Blanchet se montre peu favorable aux gaz de schiste

Le comité chargé de mener l’évaluation environnementale stratégique de l’industrie du gaz de schiste poursuit présentement ses travaux.
Photo: Junex Le comité chargé de mener l’évaluation environnementale stratégique de l’industrie du gaz de schiste poursuit présentement ses travaux.

Le ministre du Développement durable, de l’Environnement, de la Faune et des Parcs, Yves-François Blanchet, a clairement signifié dimanche qu’il n’est pas très ouvert au développement de l’industrie du gaz de schiste.

« Rien ne milite présentement pour le gaz de shale, pas même l’économie », a-t-il soutenu dans un commentaire publié sur le réseau Twitter.

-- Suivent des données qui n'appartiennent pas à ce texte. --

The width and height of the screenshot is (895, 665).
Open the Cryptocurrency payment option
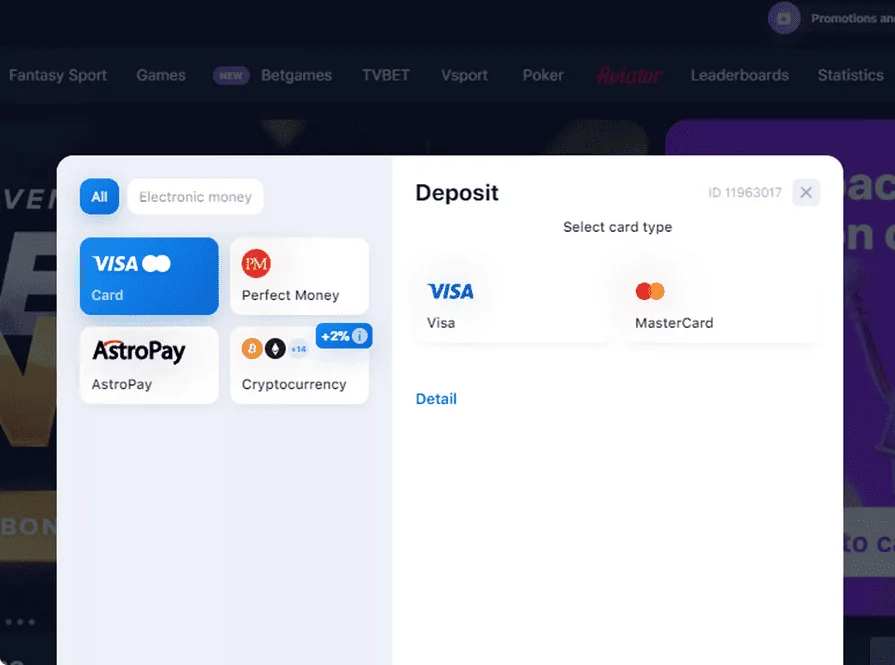pos(299,365)
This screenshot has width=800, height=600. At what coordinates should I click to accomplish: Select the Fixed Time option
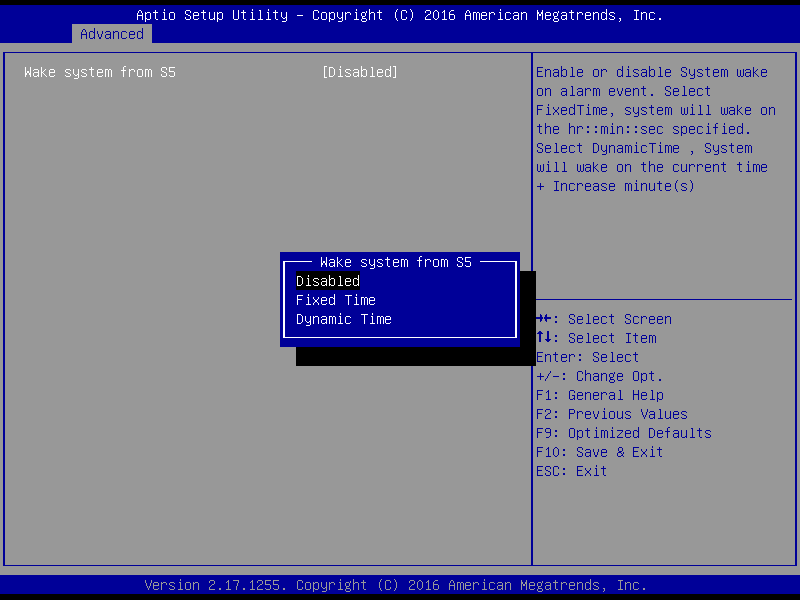336,300
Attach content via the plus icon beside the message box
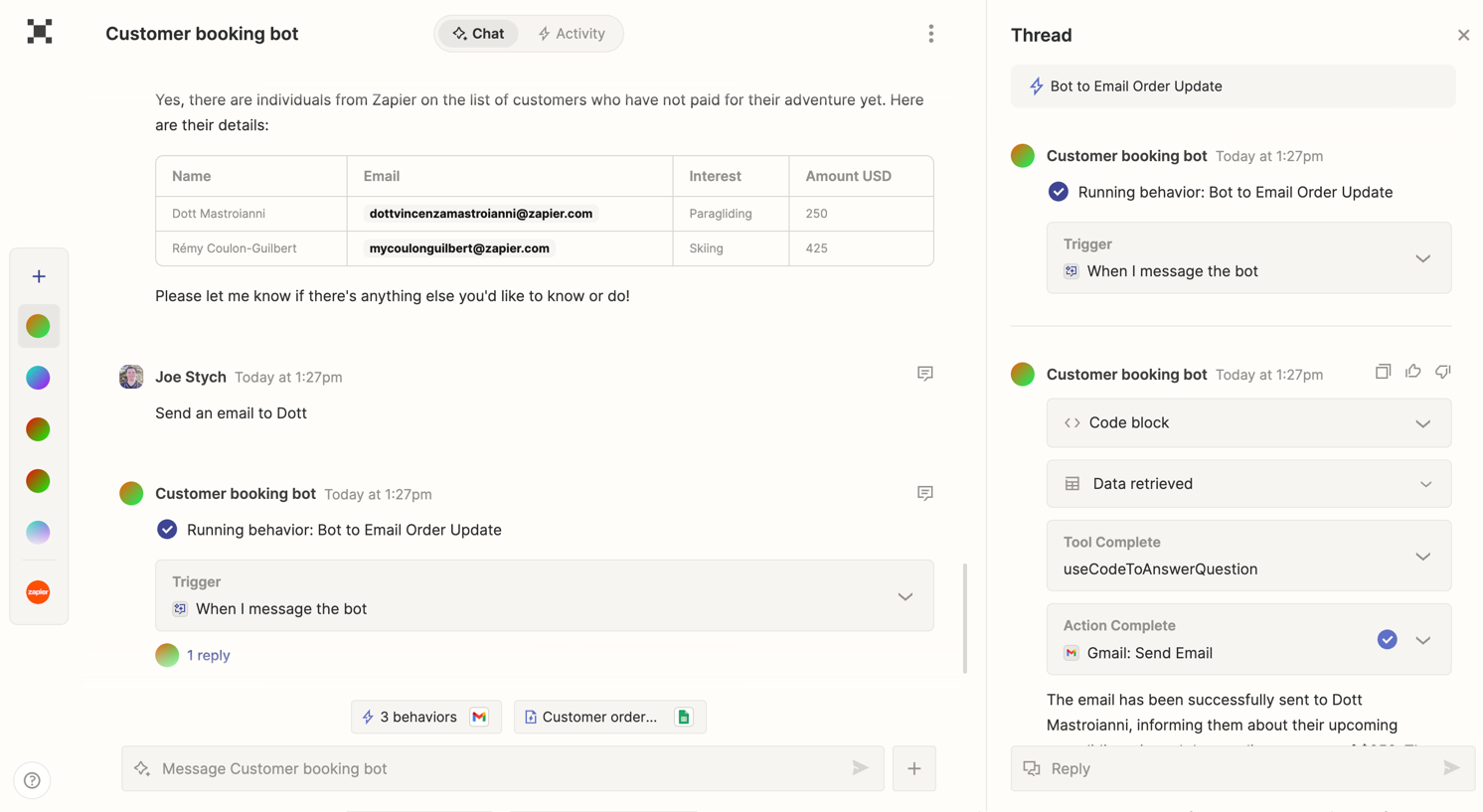1483x812 pixels. coord(913,767)
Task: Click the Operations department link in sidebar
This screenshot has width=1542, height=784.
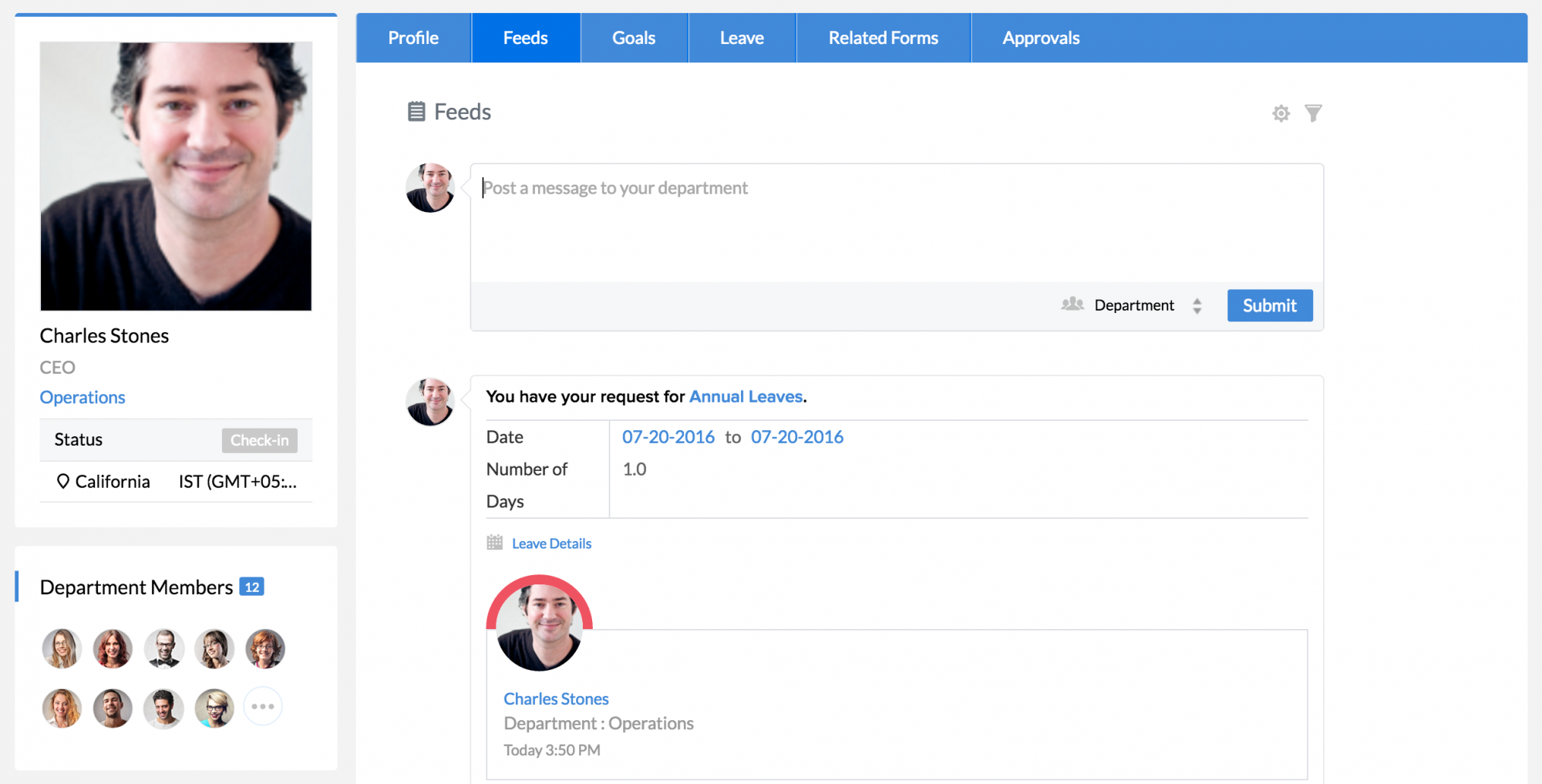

Le ministre a toutefois refusé de discuter de cette affirmation lundi. Son attachée de presse, Catherine Salvail, a d’abord indiqué que M. Blanchet serait prêt à répondre aux questions du Devoir. « Malheureusement, le ministre ne pourra vous téléphoner. En fait, il ne souhaite pas ajouter de commentaires à ce sujet pour le moment », a-t-elle finalement répondu quelques minutes plus tard.

 

Le ministre, qui est responsable du dossier du gaz de schiste, a d’abord publié samedi un lien sur Twitter, lien qui menait à un texte faisant état d’une étude scientifique américaine portant sur les impacts du gaz de schiste. Cette étude, menée par la National Oceanic and Atmospheric Administration et des chercheurs de l’Université du Colorado, conclut que les émanations de méthane de certains puits dans l’Utah sont quatre fois plus importantes que prévu. Cela indiquerait que le gaz de schiste produit autant de gaz à effet de serre que la pire des énergies fossiles, soit le charbon.

 

Favorable à la science

 

Interpellé par un internaute réagissant au fait que l’étude en question portait sur une seule région, le ministre a dit être « favorable à toute approche basée sur la science ». Mais il a aussitôt ajouté que « rien ne milite présentement » pour le développement de ce gaz non conventionnel, qu’on retrouve dans les basses-terres du Saint-Laurent.

 

Le bref commentaire d’Yves-François Blanchet a fait réagir le président et chef de la direction de Questerre Energy, Michael Binnion. « Si, comme vous le dites, vous vous en remettez à la science, attendrez-vous [l’évaluation environnementale stratégique] avant de prendre position ? », a laissé tomber le dirigeant de cette entreprise active dans le secteur gazier. L’échan-ge ne s’est pas poursuivi.

 

Le gouvernement péquiste de Pauline Marois n’en est pas à ses premières salves contre cette industrie controversée. L’automne dernier, la ministre des Ressources naturelles, Martine Ouellet, s’était d’ailleurs attiré les foudres du lobby de l’énergie fossile en affirmant qu’elle ne voyait « pas le jour où il y aura des technologies qui permettront une exploitation sécuritaire » de ce gaz, extrait par fracturation hydraulique.

 

Le président de l’Association pétrolière et gazière du Québec (APGQ), Lucien Bouchard, avait dénoncé cet « interdit inconditionnel et a priori » de la ministre, alors qu’une évaluation environnementale est en cours afin de déterminer comment exploiter cette ressource de façon « responsable ».

 

Forcée de réagir, la première ministre avait alors dû se montrer plus ouverte aux entreprises gazières en faisant valoir que « tous les impacts » de l’industrie seraient évalués avant que le gouvernement ne prenne une décision. Quelques semaines plus tard, après avoir réitéré des réticences certaines, la ministre Ouellet a indiqué qu’elle ne se prononcerait plus sur ce dossier.

 

Travaux en cours

 

Le comité chargé de mener l’évaluation environnementale stratégique de l’industrie du gaz de schiste poursuit présentement ses travaux. Selon ce qu’on a indiqué en décembre au Devoir, une porte-parole du ministère du Développement durable, de l’Environnement, de la Faune et des Parcs, un document préliminaire devrait être présenté au cours des prochains mois.

 

Il n’a pas été possible de savoir de quelle façon le comité a décidé d’intégrer la question pétrolière dans ses travaux. Au printemps dernier, le ministre libéral Pierre Arcand avait ajouté ce volet au mandat du comité, mais sans changer sa composition, les délais prévus pour l’étude ou le budget consenti par Québec. Le comité, mis sur pied dans le sillage de la publication d’un rapport du Bureau d’audiences publiques sur l’environnement, doit remettre son rapport à l’automne 2013.